I would like to be able to use a piped input or reference file of domains (file B) to remove each domain and it's subdomains from file A
I can't use grep "bbc.co.uk", for example, as this would include entries such as cbbc.co.uk.
I have tried to use a while read loop to iterate through file B, running grep -E "^([^.\s]+\.)*${escaped_domain}$" fileA to identify both domains and subdomains but this is very, very slow with the amount of comparisons required.
Is there a better way to do this?
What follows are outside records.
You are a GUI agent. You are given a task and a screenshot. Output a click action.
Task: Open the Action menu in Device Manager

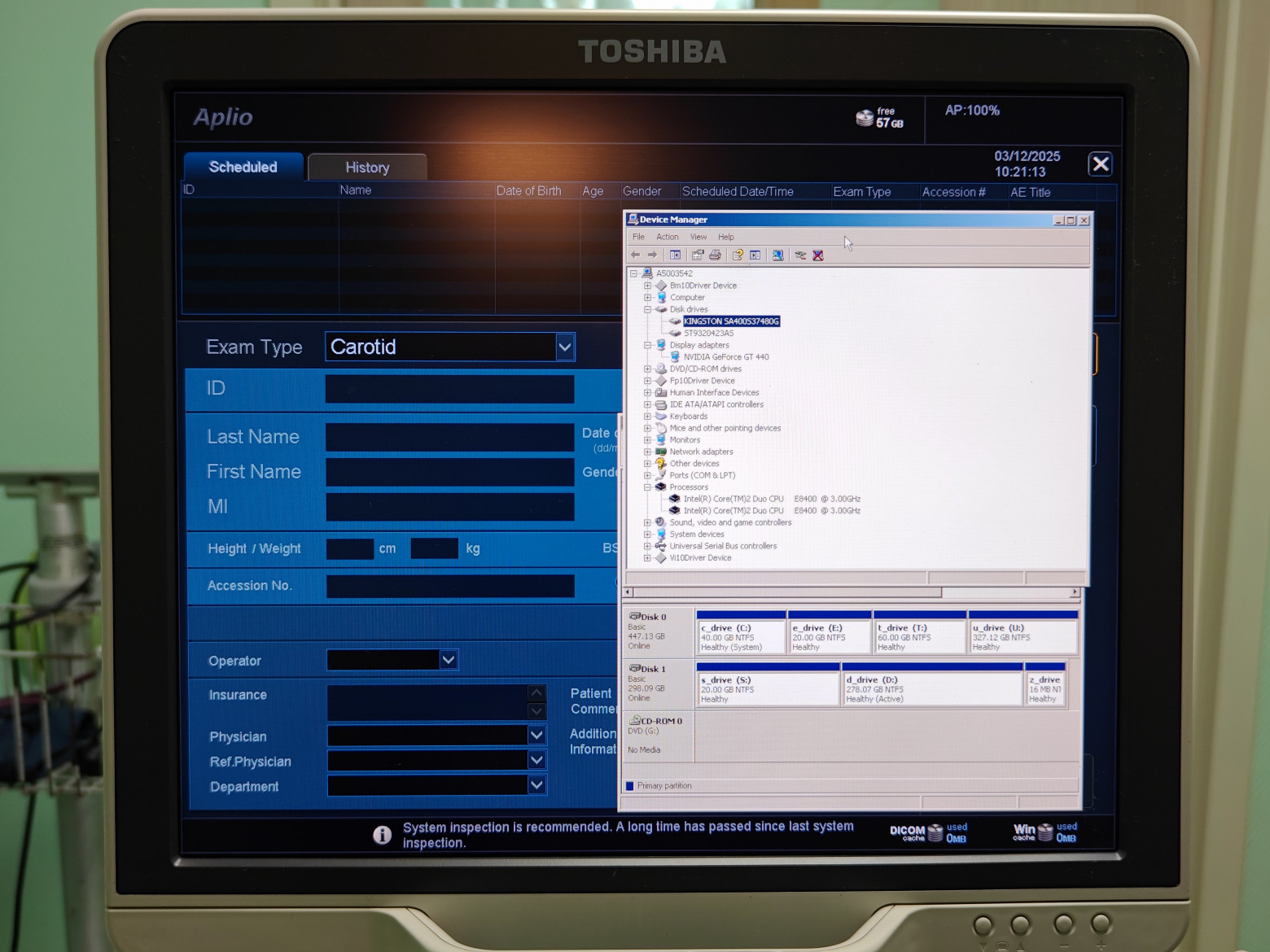pyautogui.click(x=668, y=237)
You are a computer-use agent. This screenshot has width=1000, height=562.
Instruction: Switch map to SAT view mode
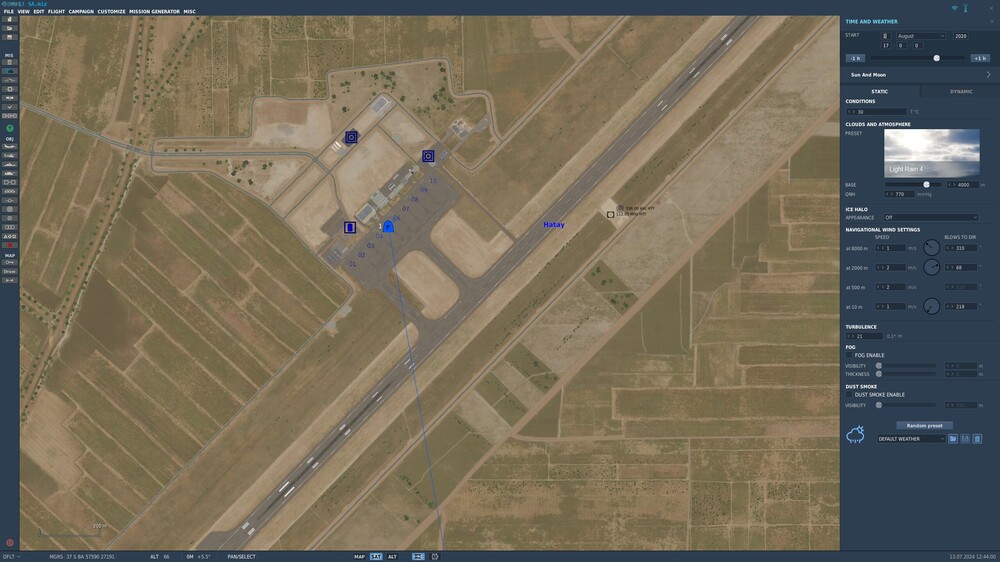click(x=376, y=557)
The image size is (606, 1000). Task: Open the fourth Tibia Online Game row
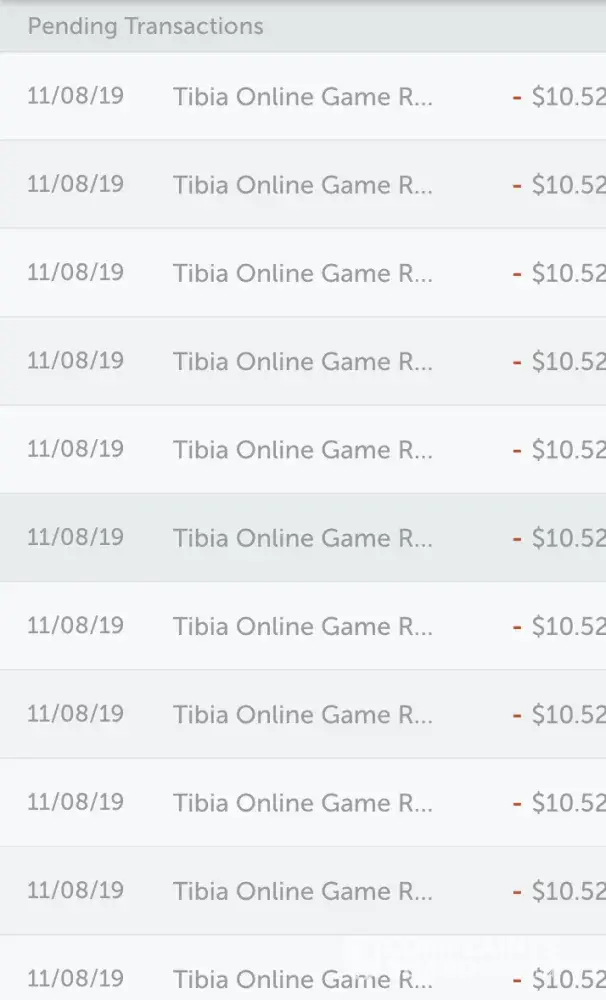[x=302, y=361]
Perhaps using awk?
File B (or piped input)
~30k lines
bbc.co.uk
amazon.co.uk
doubleclick.net
File A
~150k+ lines
123123.test.bbc.co.uk
123434.rwr.amazon.co.uk
ads.bbc.co.uk
adsa.23432.doubleclick.net
amazon.co.uk
bbc.co.uk
cbbc.co.uk
damazon.co.uk
fsdfsfs.doubleclick.net
test.amazon.co.uk
test.bbc.co.uk
test.damazon.co.uk
Desired output:
cbbc.co.uk
damazon.co.uk
test.damazon.co.uk
Current method (different input with grep/regexps)
# Convert input: address=/test.com/ -> ^([^.\s]+\.)*test\.com$
regexList=$(cat fileB | 
    sed 's/\./\\./g' |
    awk -F '/' {'print "^([^.\s]+\.)*"$2"$"'})
while read -r regex; do
    grep -E $regex filaA
done <<< "$regexList"